### Task item:
From the records below, copy each line that has the word "axis" in it.

### Saved entries:
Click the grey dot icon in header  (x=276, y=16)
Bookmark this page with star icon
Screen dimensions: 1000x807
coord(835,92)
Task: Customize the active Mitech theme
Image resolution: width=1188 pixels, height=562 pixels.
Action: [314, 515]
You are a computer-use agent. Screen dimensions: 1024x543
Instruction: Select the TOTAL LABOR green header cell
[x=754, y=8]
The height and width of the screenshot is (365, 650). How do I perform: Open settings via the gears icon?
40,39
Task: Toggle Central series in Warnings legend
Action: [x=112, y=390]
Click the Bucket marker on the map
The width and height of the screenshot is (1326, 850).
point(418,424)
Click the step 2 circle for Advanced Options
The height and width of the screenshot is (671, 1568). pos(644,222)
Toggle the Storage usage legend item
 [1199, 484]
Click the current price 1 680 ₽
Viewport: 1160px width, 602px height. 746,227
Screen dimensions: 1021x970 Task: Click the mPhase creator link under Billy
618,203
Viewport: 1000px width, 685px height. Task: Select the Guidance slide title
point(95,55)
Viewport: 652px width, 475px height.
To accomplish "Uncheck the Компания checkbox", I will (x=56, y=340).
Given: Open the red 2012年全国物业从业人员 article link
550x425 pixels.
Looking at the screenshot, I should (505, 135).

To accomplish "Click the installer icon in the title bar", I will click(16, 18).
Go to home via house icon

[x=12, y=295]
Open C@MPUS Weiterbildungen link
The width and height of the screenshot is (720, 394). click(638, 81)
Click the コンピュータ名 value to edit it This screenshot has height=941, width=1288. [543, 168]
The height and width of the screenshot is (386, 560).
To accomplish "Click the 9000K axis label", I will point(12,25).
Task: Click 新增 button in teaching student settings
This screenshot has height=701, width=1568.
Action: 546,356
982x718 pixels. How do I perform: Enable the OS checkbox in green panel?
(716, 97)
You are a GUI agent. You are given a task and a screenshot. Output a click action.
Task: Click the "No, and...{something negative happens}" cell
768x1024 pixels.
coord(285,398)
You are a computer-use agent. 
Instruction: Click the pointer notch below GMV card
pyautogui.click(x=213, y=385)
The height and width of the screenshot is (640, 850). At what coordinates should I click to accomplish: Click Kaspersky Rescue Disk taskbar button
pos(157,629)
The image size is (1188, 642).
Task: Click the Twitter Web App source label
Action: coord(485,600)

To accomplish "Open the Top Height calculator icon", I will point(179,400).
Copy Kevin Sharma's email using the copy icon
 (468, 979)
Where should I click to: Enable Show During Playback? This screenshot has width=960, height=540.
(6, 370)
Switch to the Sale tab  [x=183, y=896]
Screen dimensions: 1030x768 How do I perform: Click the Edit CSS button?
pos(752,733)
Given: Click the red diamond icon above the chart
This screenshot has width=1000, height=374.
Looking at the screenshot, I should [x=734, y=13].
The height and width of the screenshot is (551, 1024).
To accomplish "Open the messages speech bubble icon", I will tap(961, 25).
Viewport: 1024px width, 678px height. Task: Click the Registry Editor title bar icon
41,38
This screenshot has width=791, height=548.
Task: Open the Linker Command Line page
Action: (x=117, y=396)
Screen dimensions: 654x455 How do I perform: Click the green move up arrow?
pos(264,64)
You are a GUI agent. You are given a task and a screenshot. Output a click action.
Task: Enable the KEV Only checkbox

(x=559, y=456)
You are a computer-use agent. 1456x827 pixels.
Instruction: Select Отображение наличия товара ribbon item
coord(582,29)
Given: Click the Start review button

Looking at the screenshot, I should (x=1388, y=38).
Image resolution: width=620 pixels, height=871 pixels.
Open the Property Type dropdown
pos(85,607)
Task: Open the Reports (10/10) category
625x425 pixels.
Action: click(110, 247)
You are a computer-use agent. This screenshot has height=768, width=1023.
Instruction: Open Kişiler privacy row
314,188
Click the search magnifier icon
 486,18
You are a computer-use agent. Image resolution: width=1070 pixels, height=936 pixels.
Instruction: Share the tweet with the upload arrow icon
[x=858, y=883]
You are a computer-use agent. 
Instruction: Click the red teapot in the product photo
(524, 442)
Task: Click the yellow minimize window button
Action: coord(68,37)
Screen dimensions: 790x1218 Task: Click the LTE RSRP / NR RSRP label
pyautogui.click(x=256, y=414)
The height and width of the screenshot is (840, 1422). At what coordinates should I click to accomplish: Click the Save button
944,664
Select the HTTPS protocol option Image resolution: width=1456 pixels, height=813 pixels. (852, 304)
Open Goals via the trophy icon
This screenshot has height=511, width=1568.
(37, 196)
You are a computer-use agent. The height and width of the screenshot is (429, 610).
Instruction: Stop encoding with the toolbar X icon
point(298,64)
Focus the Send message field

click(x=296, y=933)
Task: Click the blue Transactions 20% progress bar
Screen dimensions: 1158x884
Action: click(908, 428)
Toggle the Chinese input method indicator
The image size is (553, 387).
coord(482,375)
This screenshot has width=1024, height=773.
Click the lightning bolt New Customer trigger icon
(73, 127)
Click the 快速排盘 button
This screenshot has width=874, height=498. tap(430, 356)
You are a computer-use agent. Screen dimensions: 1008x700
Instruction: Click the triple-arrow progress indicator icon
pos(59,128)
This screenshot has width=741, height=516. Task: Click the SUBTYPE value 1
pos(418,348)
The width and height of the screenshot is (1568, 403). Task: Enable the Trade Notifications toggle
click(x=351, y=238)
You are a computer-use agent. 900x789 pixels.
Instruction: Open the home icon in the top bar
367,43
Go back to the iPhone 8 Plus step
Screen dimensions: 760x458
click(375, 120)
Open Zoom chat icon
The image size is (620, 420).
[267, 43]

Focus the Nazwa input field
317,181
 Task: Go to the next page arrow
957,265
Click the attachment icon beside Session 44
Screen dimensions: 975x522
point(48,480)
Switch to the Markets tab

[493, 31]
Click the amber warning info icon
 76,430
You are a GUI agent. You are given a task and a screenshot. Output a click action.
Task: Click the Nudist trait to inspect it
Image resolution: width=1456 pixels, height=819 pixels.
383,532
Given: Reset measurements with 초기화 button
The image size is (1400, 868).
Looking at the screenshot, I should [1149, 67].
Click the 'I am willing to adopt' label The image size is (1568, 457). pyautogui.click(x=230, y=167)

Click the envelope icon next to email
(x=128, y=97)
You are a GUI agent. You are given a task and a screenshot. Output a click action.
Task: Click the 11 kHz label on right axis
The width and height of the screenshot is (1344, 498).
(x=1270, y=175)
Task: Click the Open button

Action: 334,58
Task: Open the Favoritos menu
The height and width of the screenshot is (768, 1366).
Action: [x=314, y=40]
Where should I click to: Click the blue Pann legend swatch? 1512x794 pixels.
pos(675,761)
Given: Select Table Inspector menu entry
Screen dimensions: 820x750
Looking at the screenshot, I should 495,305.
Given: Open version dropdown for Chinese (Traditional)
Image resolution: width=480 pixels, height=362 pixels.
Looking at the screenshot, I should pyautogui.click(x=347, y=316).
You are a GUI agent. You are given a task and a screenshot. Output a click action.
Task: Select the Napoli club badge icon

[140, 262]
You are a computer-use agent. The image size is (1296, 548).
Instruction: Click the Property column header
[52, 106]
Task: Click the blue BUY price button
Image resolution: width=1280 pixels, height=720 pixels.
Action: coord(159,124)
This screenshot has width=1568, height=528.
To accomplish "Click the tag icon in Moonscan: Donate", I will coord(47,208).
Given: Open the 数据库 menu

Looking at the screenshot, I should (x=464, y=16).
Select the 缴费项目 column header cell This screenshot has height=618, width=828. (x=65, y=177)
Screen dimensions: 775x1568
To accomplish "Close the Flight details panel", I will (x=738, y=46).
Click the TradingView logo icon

### Output of the task:
To accomplish "Click the 9000K axis label", I will point(12,25).
Task: Click the 11 kHz label on right axis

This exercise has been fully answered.